#### YOUR TASK:
Rewrite the lines below in the stretch from the line containing "Where should I click to: Toggle" through the end of the lines, replacing "checkbox" with "toggle switch" and keeping everything else unchanged. Give only those lines, and leave out the pictures.

#### RECORDS TO PROCESS:
begin

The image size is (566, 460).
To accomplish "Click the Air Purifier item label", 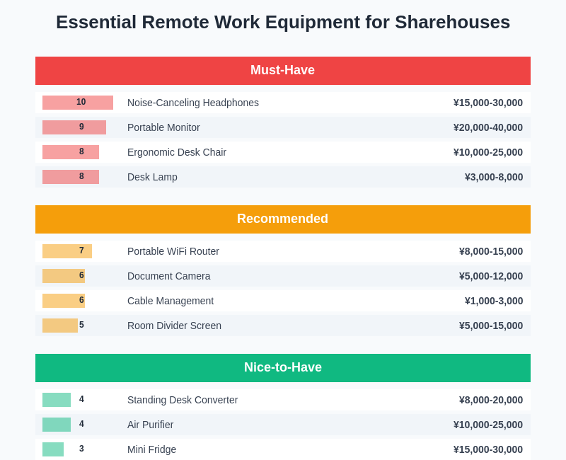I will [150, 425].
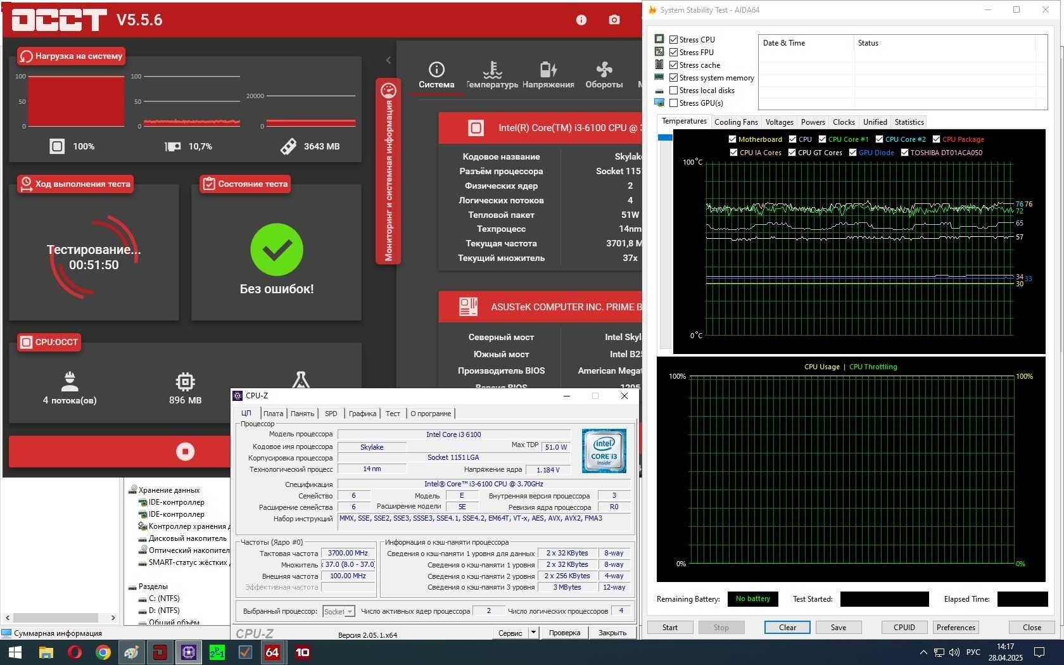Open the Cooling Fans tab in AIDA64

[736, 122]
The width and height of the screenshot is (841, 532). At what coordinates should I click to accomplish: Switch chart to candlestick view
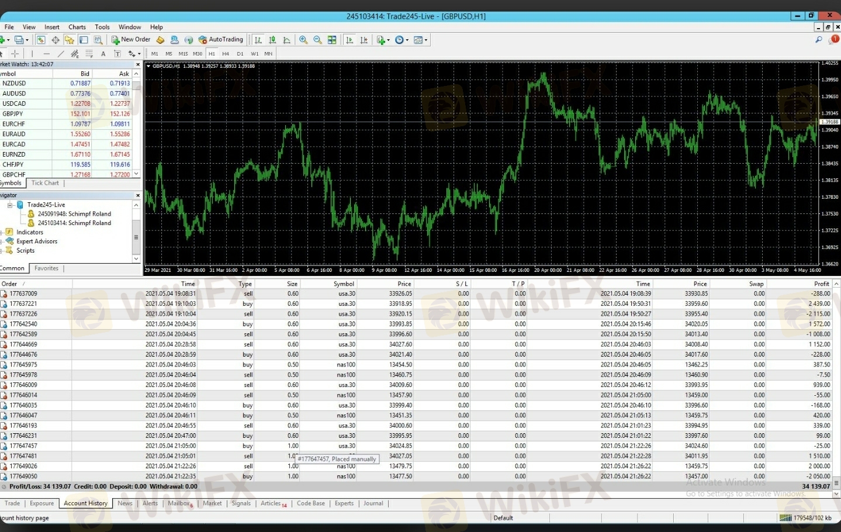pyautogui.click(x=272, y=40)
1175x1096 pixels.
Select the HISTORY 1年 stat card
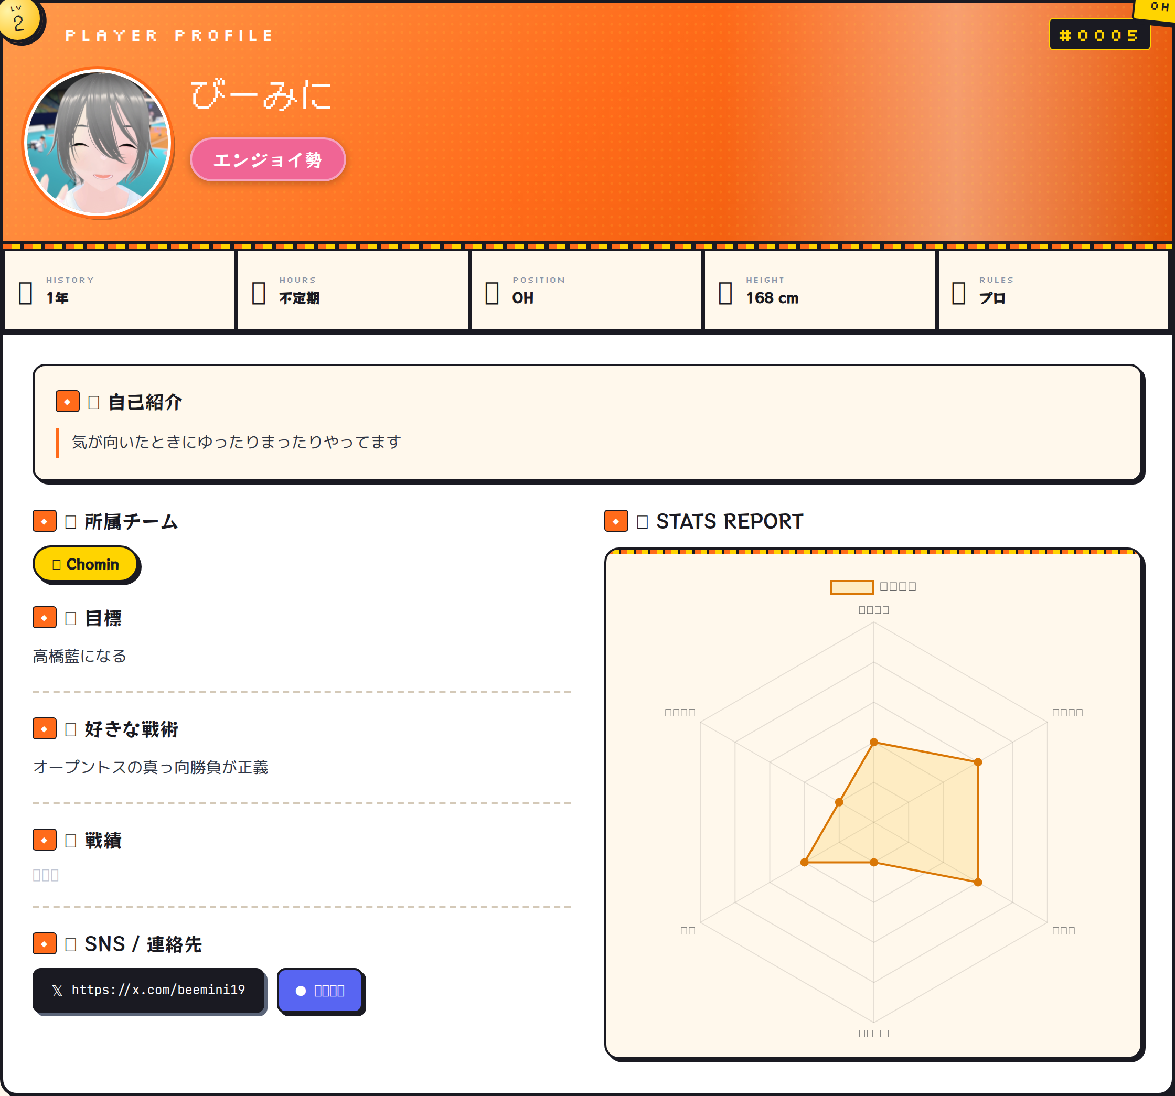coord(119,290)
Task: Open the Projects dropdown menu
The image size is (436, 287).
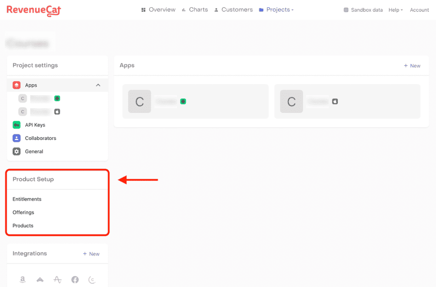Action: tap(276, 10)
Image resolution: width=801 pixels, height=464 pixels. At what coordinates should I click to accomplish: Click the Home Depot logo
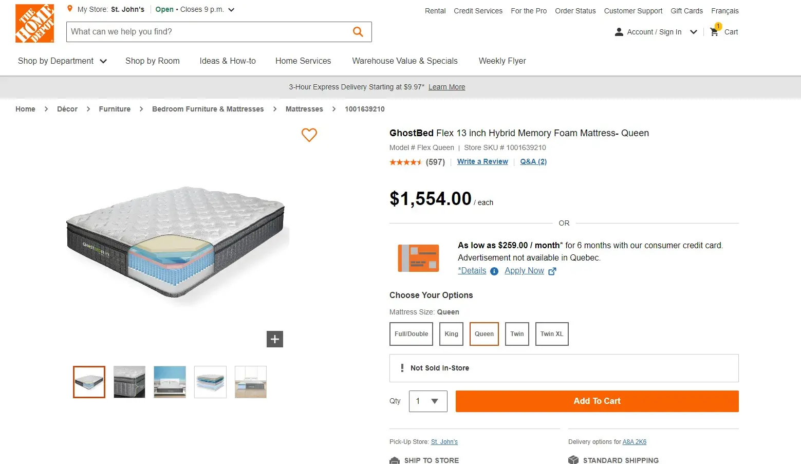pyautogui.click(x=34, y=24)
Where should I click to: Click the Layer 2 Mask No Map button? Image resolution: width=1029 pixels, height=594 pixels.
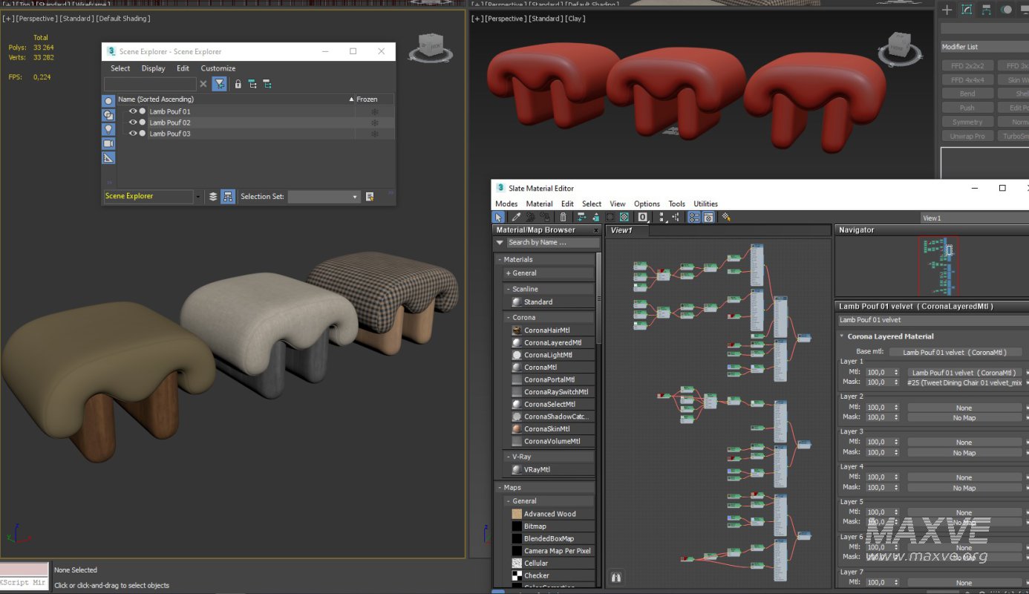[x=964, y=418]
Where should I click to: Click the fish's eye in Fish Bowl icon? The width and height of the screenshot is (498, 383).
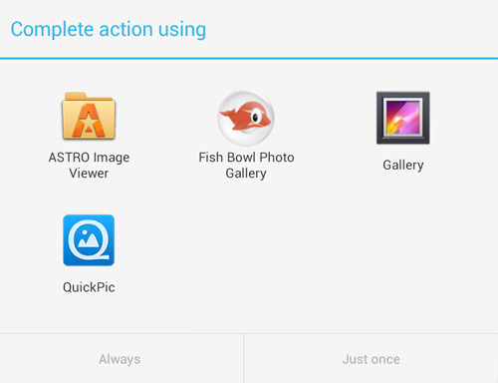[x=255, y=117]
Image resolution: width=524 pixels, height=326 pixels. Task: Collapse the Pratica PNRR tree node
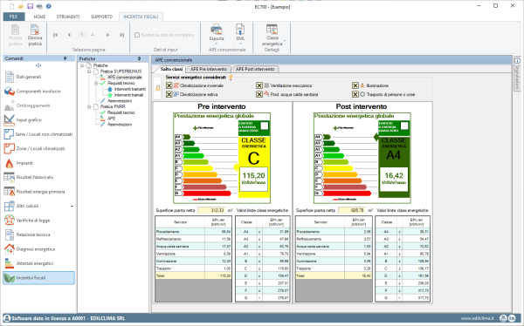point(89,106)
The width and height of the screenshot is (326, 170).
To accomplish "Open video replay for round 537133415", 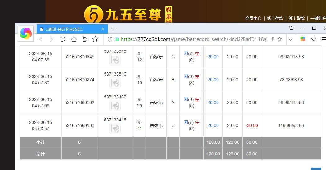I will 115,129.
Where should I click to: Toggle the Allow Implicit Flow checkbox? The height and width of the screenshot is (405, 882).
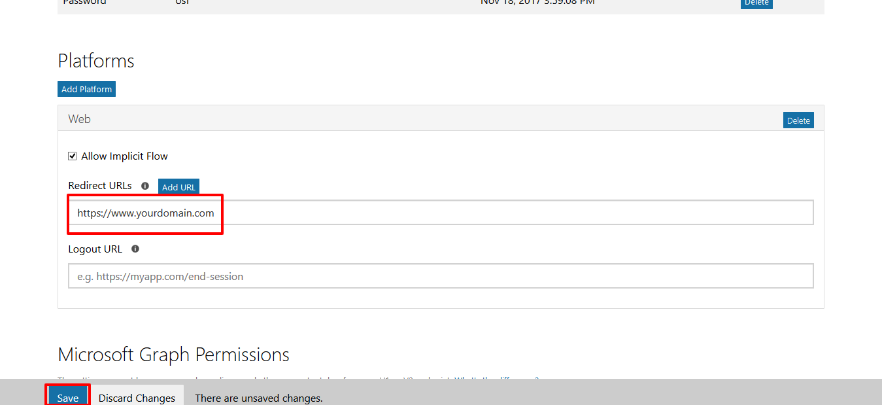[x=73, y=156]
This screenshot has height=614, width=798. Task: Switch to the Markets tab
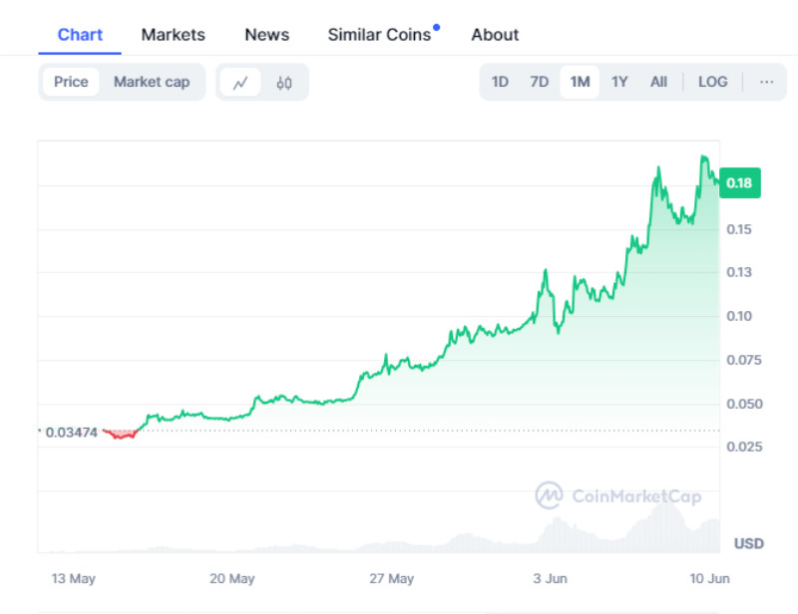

end

#### CORRECT RESULT:
Where should I click to: Toggle the Allow Implicit Flow toggle switch? The height and width of the screenshot is (405, 882).
[x=73, y=156]
This screenshot has height=614, width=798. Task: Switch to the Markets tab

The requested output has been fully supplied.